Après une première manifestation le 18 juin à Nairobi de quelques centaines de personnes, majoritairement des jeunes de la "Génération Z" (nés après 1997), le gouvernement avait annoncé abandonner la plupart des taxes prévues.
Mais le hashtag #RejectFinanceBill2024 ("Rejet du projet de budget 2024") a cristallisé un plus large mécontentement de la population, frappée par les difficultés économiques depuis plusieurs années, et le 20 juin des cortèges ont défilé dans de nombreuses villes.
- Violences policières -
Les revendications antitaxes ont tourné à la contestation de la politique du président Ruto, qui s'est dit prêt à dialoguer avec jeunesse dimanche.

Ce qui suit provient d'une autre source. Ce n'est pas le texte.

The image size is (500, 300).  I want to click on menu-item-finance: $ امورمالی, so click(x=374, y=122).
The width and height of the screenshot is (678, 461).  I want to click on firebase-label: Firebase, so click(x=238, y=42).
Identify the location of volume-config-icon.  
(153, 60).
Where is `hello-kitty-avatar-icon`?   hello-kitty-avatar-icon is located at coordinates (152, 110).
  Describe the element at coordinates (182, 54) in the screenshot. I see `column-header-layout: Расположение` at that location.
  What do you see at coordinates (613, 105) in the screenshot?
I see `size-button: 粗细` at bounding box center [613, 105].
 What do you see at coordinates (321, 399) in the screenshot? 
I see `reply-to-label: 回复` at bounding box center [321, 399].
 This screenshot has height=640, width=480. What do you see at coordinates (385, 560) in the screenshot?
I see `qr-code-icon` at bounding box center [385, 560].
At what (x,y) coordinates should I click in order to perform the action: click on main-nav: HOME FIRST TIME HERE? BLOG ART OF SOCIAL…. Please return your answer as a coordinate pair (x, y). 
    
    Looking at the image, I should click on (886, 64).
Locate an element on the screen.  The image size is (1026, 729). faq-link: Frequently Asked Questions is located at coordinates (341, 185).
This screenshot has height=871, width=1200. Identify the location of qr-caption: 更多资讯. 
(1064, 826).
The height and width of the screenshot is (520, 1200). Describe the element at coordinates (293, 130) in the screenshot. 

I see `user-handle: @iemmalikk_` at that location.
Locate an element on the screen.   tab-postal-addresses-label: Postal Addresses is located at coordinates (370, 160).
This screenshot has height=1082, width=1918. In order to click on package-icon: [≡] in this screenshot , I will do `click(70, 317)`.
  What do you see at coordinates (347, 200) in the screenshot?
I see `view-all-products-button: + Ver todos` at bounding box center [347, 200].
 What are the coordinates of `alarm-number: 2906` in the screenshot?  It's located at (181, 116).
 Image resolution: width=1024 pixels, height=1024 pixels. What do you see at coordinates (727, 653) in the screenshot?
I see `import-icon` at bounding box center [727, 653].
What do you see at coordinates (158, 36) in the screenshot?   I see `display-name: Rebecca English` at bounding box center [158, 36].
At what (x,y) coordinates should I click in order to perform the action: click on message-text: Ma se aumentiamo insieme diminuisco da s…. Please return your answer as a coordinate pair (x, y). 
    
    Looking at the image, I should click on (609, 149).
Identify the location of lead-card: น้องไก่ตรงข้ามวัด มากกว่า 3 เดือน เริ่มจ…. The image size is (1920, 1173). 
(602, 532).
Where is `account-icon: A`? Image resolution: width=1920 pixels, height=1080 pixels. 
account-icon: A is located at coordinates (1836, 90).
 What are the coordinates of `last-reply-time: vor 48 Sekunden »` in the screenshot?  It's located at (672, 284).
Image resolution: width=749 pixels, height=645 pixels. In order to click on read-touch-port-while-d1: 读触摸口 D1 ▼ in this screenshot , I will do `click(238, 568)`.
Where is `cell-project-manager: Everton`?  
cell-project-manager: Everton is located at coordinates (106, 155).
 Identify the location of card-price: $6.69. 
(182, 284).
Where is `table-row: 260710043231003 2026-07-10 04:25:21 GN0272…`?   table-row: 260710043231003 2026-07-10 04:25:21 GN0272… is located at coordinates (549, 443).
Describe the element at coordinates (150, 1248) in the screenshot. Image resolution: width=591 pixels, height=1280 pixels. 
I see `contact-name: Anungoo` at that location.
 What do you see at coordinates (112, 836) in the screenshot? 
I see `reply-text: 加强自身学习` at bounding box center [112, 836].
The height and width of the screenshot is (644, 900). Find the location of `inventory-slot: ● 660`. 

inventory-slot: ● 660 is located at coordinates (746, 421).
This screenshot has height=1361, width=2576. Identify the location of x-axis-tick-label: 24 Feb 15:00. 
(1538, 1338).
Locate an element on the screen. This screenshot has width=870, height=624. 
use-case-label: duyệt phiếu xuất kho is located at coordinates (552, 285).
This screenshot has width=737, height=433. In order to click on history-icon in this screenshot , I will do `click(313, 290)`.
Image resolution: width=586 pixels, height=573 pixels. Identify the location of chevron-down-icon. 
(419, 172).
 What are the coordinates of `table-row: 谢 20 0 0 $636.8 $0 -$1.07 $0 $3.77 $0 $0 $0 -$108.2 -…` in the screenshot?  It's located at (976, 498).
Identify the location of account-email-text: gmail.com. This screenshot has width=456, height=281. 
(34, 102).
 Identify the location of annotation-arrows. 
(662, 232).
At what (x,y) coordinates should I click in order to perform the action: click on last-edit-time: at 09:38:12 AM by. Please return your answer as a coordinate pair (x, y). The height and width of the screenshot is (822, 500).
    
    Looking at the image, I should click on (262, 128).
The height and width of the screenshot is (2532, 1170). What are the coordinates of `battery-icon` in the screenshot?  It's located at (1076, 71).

"Nous avons dépassé le stade des discussions et nous ne pouvons pas être réduits au silence", a répondu dimanche à l'AFP une des organisatrices du mouvement, la journaliste et militante Hanifa Adan.
Largement pacifiques, les deux premières journées de mobilisation ont été marquées par la mort de deux personnes à Nairobi.
Plusieurs dizaines d'autres ont été blessées par la police, qui a également procédé à des centaines d'arrestations.
"Malgré des arrestations massives et des blessés, les manifestations ont continué à prendre de l'ampleur, soulignant le mécontentement généralisé de la population", a souligné lundi dans un communiqué Amnesty International Kenya, mettant en garde contre un risque "d'escalade (qui) pourrait entraîner davantage de morts".
L'ONG Commission kényane des droits de l'homme (KHRC) a accusé les autorités de mener des enlèvements de militants, menés "principalement la nuit (..) par des policiers en civil et dans des voitures banalisées".
La porte-parole de la police kényane, Resila Onyango, n'a pas donné suite aux sollicitations de l'AFP sur ces accusations.
- Retrait total -
Le projet de budget doit être voté au Parlement avant la fin de l'année fiscale le 30 juin.
Les manifestants demandent le retrait intégral du texte, dénonçant le tour de passe-passe du gouvernement qui a annoncé le retrait de certaines mesures fiscales mais envisage de les compenser par d'autres, notamment une hausse de 50% des taxes sur les carburants.
Pour le gouvernement, ces taxes sont nécessaires pour redonner des marges de manœuvre au pays, lourdement endetté.
Le Kenya, pays d'Afrique de l'Est d'environ 52 millions d’habitants, est une locomotive économique de la région.
Mais le pays a enregistré en mai une inflation de 5,1% sur un an, avec une hausse des prix des produits alimentaires et des carburants de respectivement 6,2% et 7,8%, selon la Banque centrale.